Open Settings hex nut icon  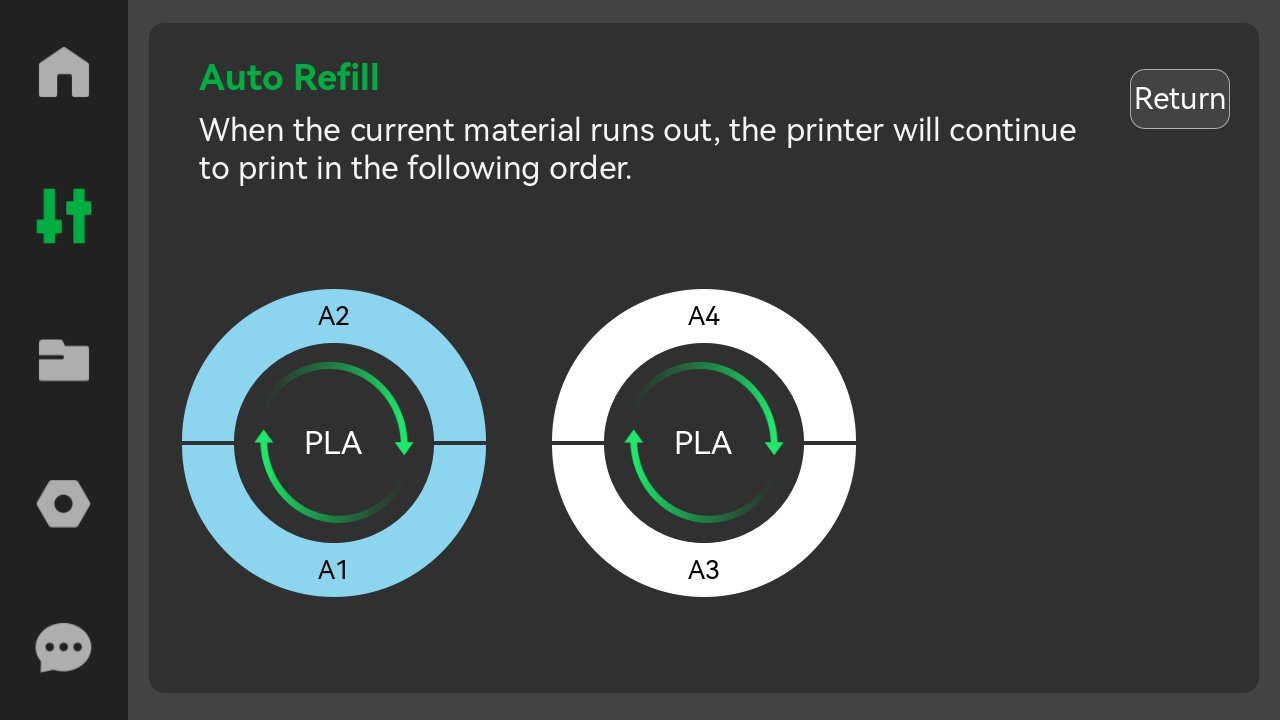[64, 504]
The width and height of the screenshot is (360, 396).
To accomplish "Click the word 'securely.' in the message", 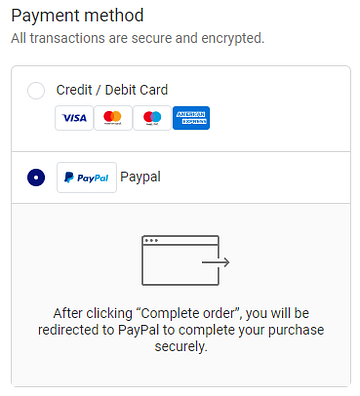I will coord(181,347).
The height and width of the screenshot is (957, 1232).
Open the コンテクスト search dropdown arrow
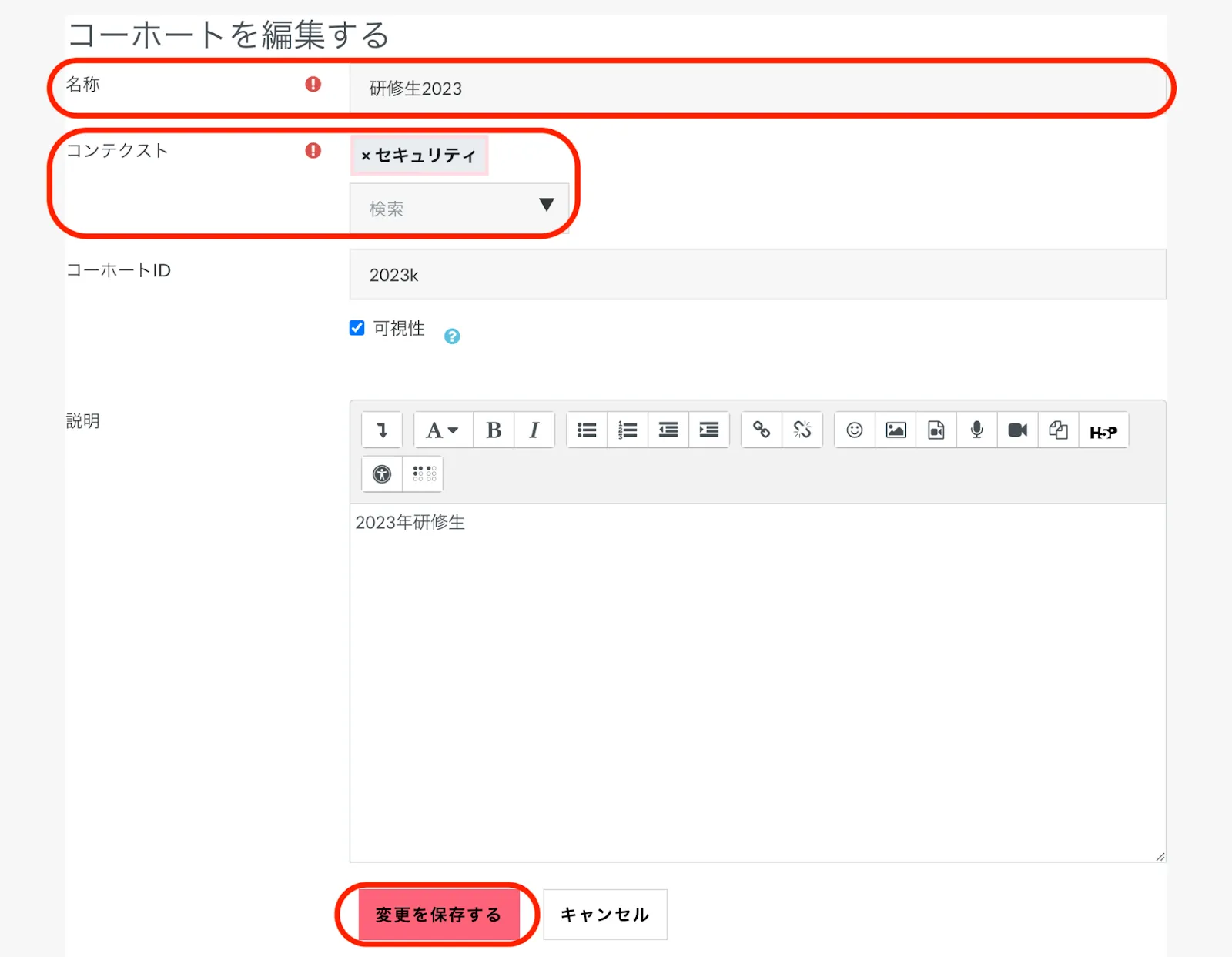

**What the exercise asks:** Quote the material word for word, from the line containing "The height and" through the end of the material. Leave out the pictures.

**Result of this exercise:**
The height and width of the screenshot is (957, 1232).
Open the コンテクスト search dropdown arrow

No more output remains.